Bu konulara aslında girmeyi , bu konularda bir şeyler yazmayı asla istemiyordum; ancak öyle yaman çelişkiler var ki, söylemler o kadar çok sırıtıyor ki bir kaç satır yazmadan edemedim.

Örneğin ” Ben CHP’liyim , benim CHP’liliğimi kimse sorgulayamaz.” diyen birisi nasıl oluyor da başka bir partinin adayını destekliyor? Bu bir eylem ve söylem çelişkisi değil mi? Ya da ilçede başka partiyi büyükşehirde CHP’yi destekliyorum diyen şahıs desteklediğini söylediğin kişi olmayan gücünün tamamını harcayarak büyükşehir belediyesini CHP’ye kaybettirmeye çalışan kişi değil mi? Bu nasıl bir çelişki?

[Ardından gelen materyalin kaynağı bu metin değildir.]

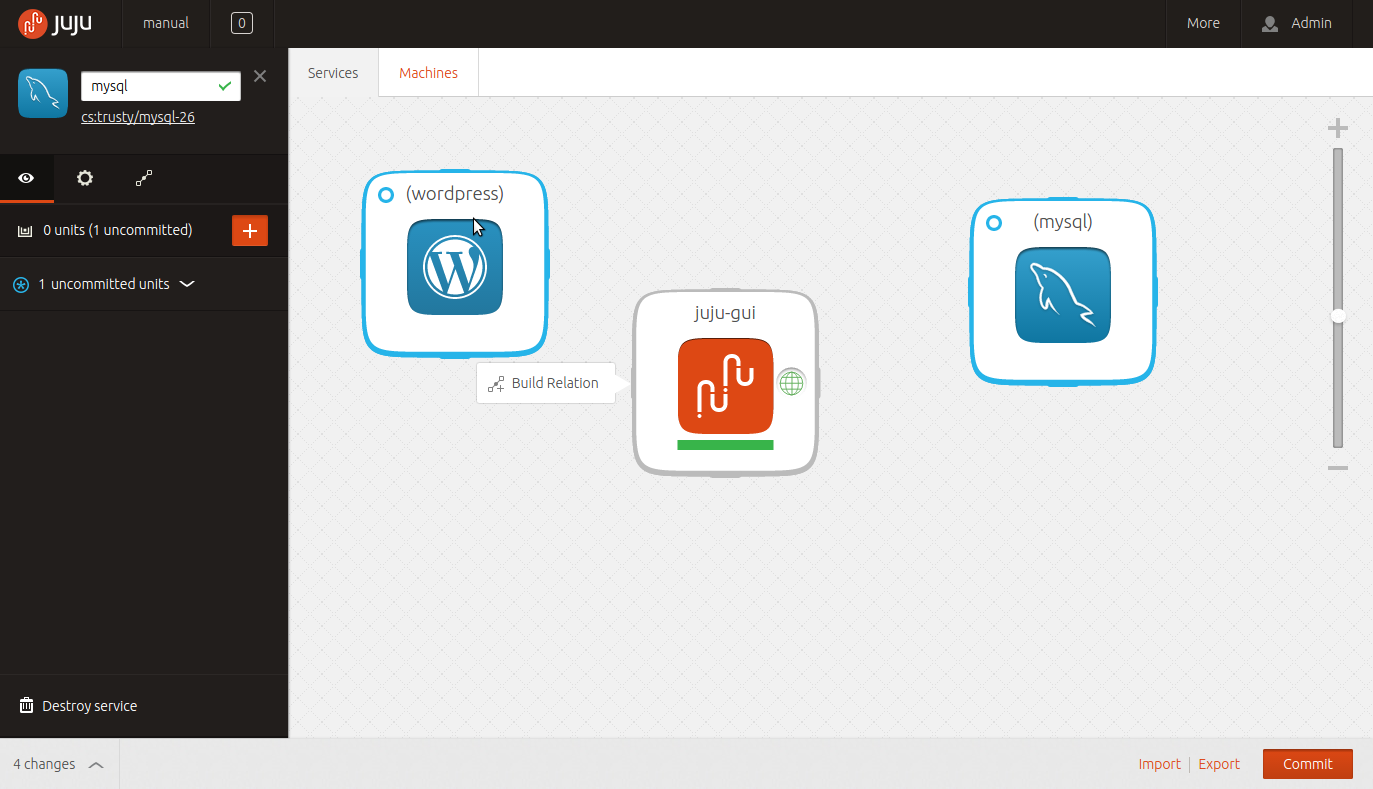The height and width of the screenshot is (789, 1373).
Task: Click the WordPress service icon
Action: point(455,267)
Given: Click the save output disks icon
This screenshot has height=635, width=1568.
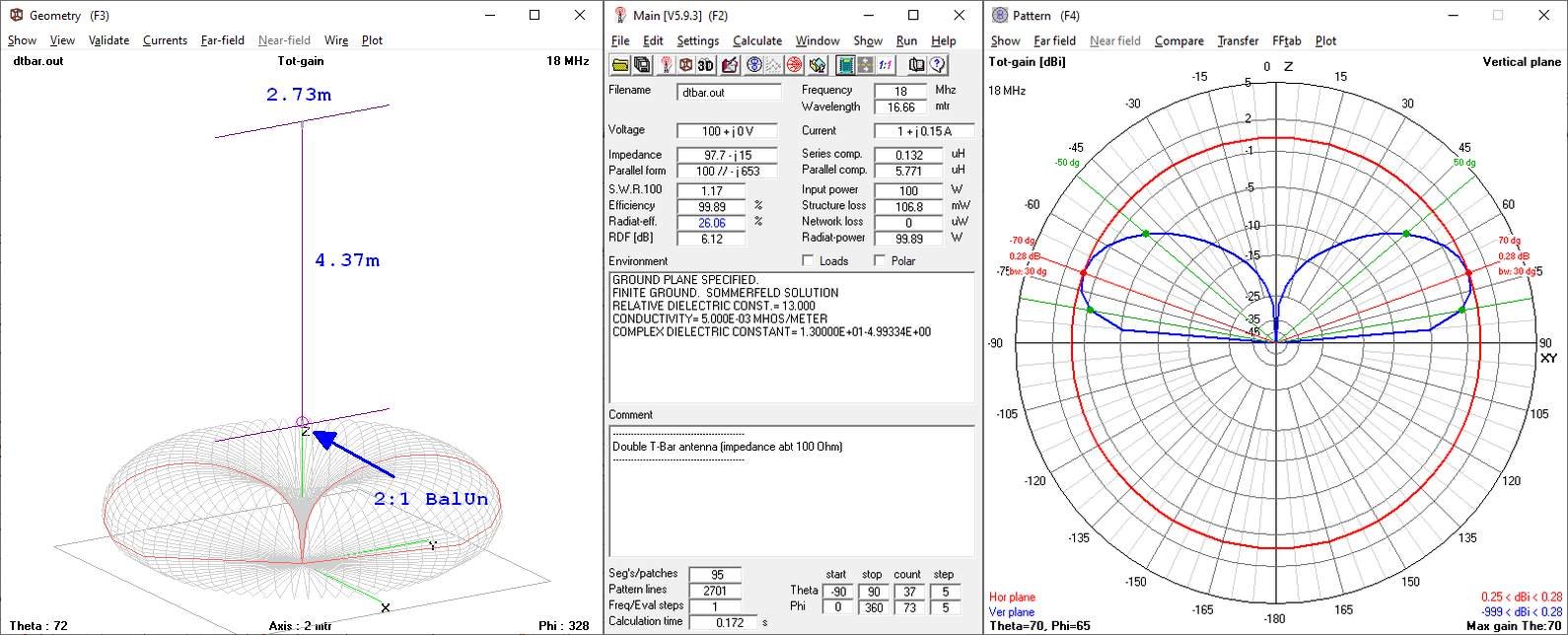Looking at the screenshot, I should (642, 65).

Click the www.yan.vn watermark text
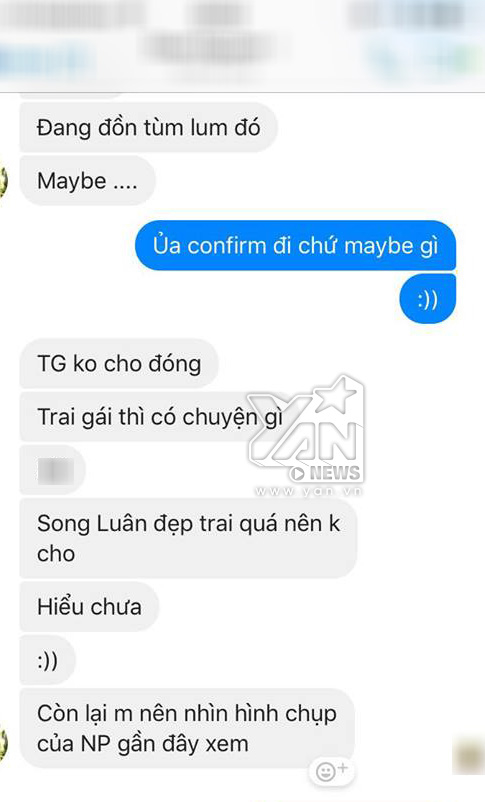tap(308, 491)
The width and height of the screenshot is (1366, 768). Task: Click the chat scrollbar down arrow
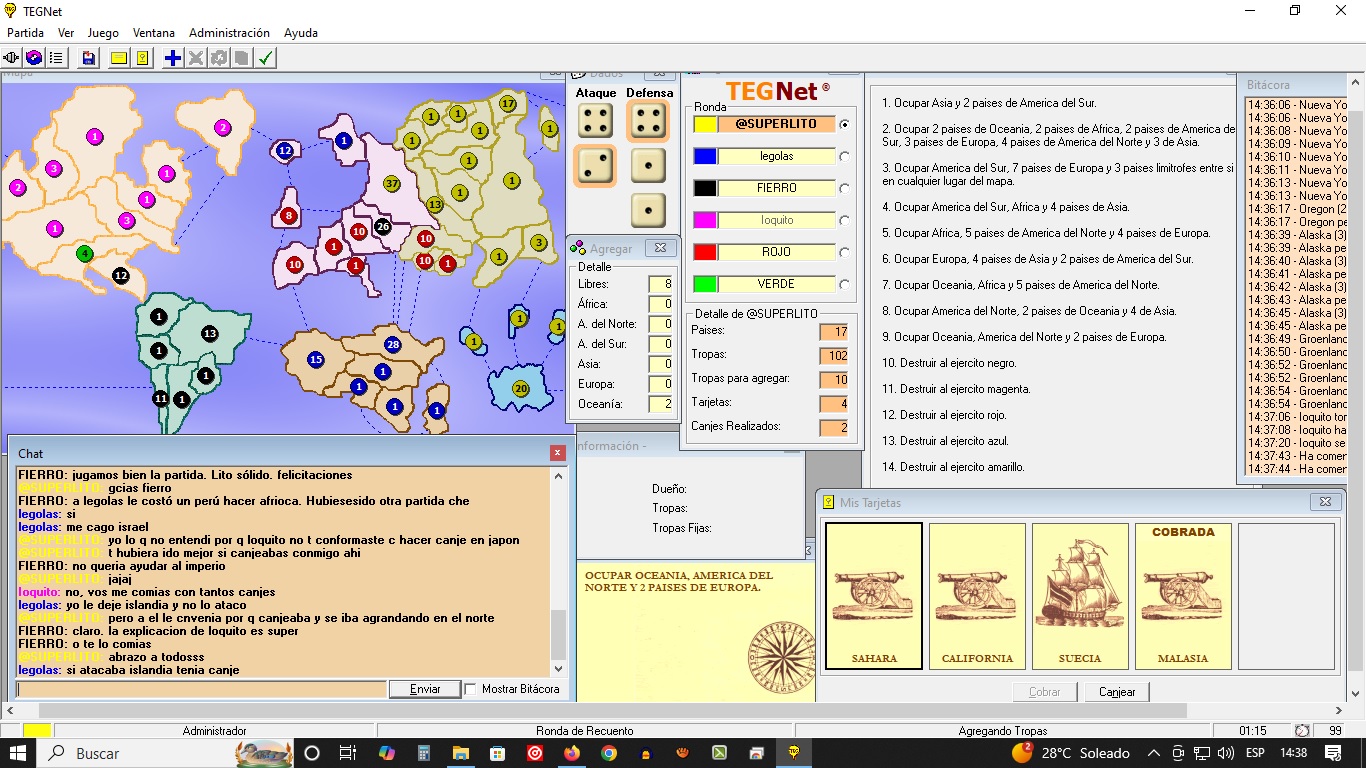pos(558,669)
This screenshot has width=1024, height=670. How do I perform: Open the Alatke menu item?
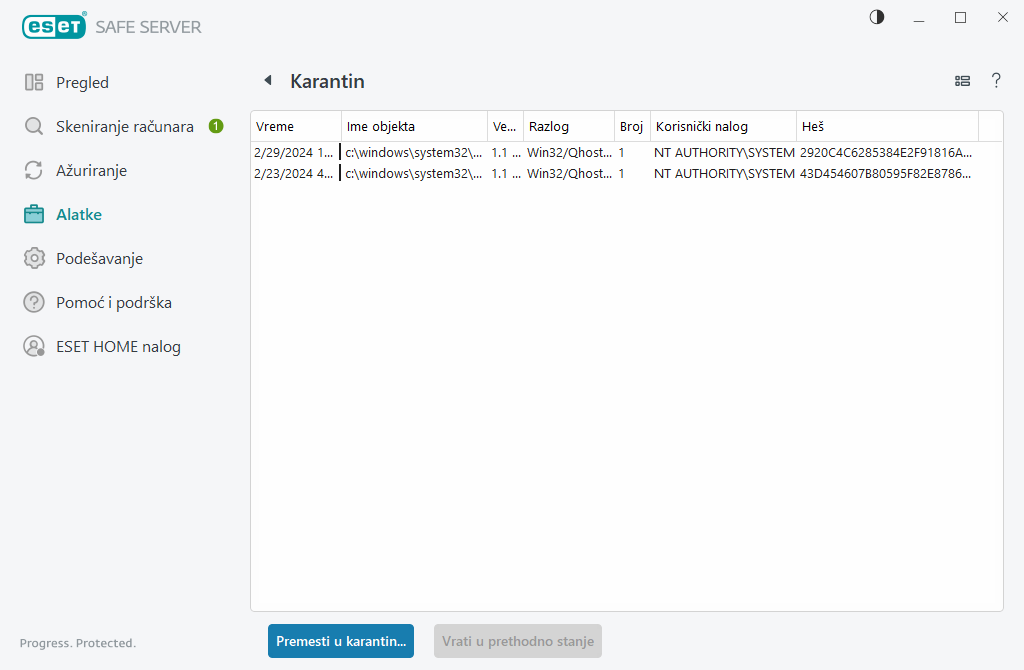[79, 215]
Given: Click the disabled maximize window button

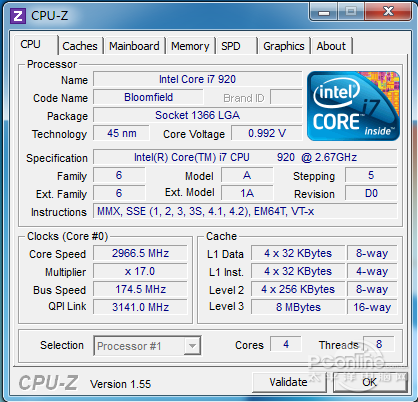Looking at the screenshot, I should [x=351, y=12].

Neyse bu konulara çok fazla girmek istemiyorum. Sonuçta neyin ne olduğuna ve ne olacağına seçmen karar verecek ve seçmenin tercihine hepimiz saygı duyacağız. Sonuçta bu sadece bir seçim ve bir başkan adayı kazanacak. Ne bir savaş , ne de bir ölüm kalım meselesi. Birileri koltuklara otursun diye insanlar birbirlerine düşman olamaz , olmamalı.

Sandığa gidildiğinde sadece şu düşünülmeli ,bugün ülke gerçeği ne durumda ? İnsanlar mutlu, huzurlu, güven içinde yaşayabiliyor mu? İnsanlar yaşamsal sorunlarını çözebiliyor mu? Demokratik hak ve özgürlüklerini kullanabiliyor mu? Ekonomik sorunları çözülebilmiş mi? Yarınlara güvenle bakabiliyor mu? Laik, demokratik , hukuk devleti anayasal güvence altında mı? İnsanlar devlet kurumlarından eşit ve adil hizmet alabiliyor mu?

İşte bütün bunları düşünün ve olumsuzlukların temel sorumlusunun ülkeyi 22 yıldır yöneten AKP kadrolarının olduğunu unutmayın. Ve “Yeter artık ” deme şansınız olduğunu bilin. O gün işte 31 Mart sabahı. Oyunuza, iradenize sahip çıkın gidin oylarınızı cumhuriyetin güvencesi , Atatürk’ün partisi CHP’li adaylara, meclis üyelerine verin , bunu yapın ki erken seçimin kapıları aralansın. Bunu yapın ki ülkeyi bu durumlara getirenlerden sandıkta hesap sorulabilsin.